Disruptions brought on by COVID-19 certainly contributed to this crisis. But the truth is, things weren’t so great even before the pandemic. In 2019, the CDC found that 23% of children from low-income families had untreated cavities in their permanent teeth, twice that of children from higher-income households. This paradigm also connotes racial inequities and divides that are likely to have been exacerbated by the pandemic. Americans of color are more likely to be from low-income households, and pre-pandemic rates of untreated tooth decay among Black and Hispanic Americans were nearly twice the rates for White Americans.
There’s no doubt that temporary reforms could help, like indemnifying dentists who reopen and provide services whilst taking reasonable precautions from Covid-related lawsuits, as the American Dental Association recommends. However, given the long-term issues raised by an estimated 54 million Americans living in regions of the country with inadequate access to professional dental care, and given that six out of 10 Americans who haven’t seen the dentist in a year identify high costs as the reason, it’s time for policymakers to consider a longer-term solution: occupational licensing reform.
In theory, requiring professionals to earn a license is a way to ensure the public can trust their doctors, lawyers and dentists to know what they’re doing. In practice, though, state, federal and local licensing regimes don’t always improve professional integrity. And often, they merely prevent competent care providers who are licensed in other parts of the country (or in developed nations with equally high standards) from servicing new areas. This barrier to prospective professionals looking to enter new markets insulates those who already hold the required licenses from competition. This is true in any industry, including dentistry.
This paradigm doesn’t just hurt dentists’ bottom lines. All that time spent passing additional exams and all that money spent paying additional fees gets passed on to the patient. It forces Americans in dire need of affordable services to pay a premium, thereby undermining their living standards.
Data shows we need about 10,000 dental care practitioners to address community shortages across America. Besides recognizing licenses acquired in other states and liberalizing licensing requirements for foreign professionals who’ve been certified by accredited institutions in comparable countries, states should foster access to care by liberalizing "scope of practice" laws.
Dental hygienists and therapists are mid-level professionals who require less training and so cost less than dentists. They’re qualified to provide low-risk preventative services, like teeth cleanings and sealing, which can protect consumers from needing more expensive procedures like extractions and root canals down the track. Yet, scope of practice laws limit the procedures that these hygienists and therapists can perform and set required hours of dentist supervision. That means patients can’t employ them without going through a licensed dentist. Various states have liberalized scope of practice laws, allowing patients to employ these mid-level professionals directly. However, many limits remain. As of 2018, 42 states allowed patients direct access to dental hygienists in some form, but states like Alabama and Mississippi, both home to large, underserved communities, maintain restrictive scope of practice laws that require direct supervision for preventive services.

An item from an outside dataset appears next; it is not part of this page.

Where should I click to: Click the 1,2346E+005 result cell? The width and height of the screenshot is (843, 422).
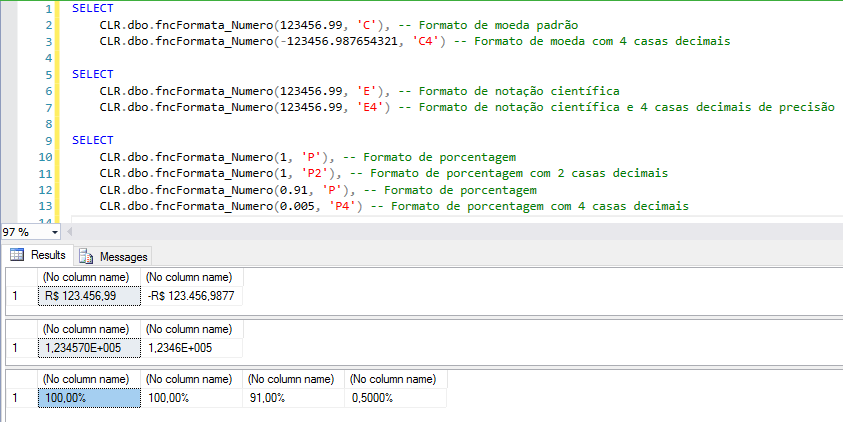(190, 347)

Liberalizing access to dental hygienists improves affordability, access to care and oral health outcomes. And liberalizing access to dental therapists reduces wait times for services, improves affordability and encourages more Americans to seek preventative care that could make a major difference in their lives. Reducing or repealing these restrictions should be a no-brainer.
It might mean a loss in clientele for fully-licensed dentists in specific states. But that’s a small trade-off for expanded employment opportunities for thousands of mid-level professionals, as well as significantly improved health and living standards for ordinary Americans.
A first-world country ought to be able to provide first-world health and dental care to all, including its most disadvantaged. And not just for those with the means to pay a premium. The pandemic may be a temporary disruption, but licensing reform will address long-term inequities, including those between Americans of different incomes and racial demographics. It’s a bold, proven policy that has teeth.
Satya Marar is a Washington DC-based policy professional and Senior Contributor with Young Voices. His writings on licensing and economic reform have appeared in RealClearPolicy, The Hill, Australian Financial Review and other leading publications.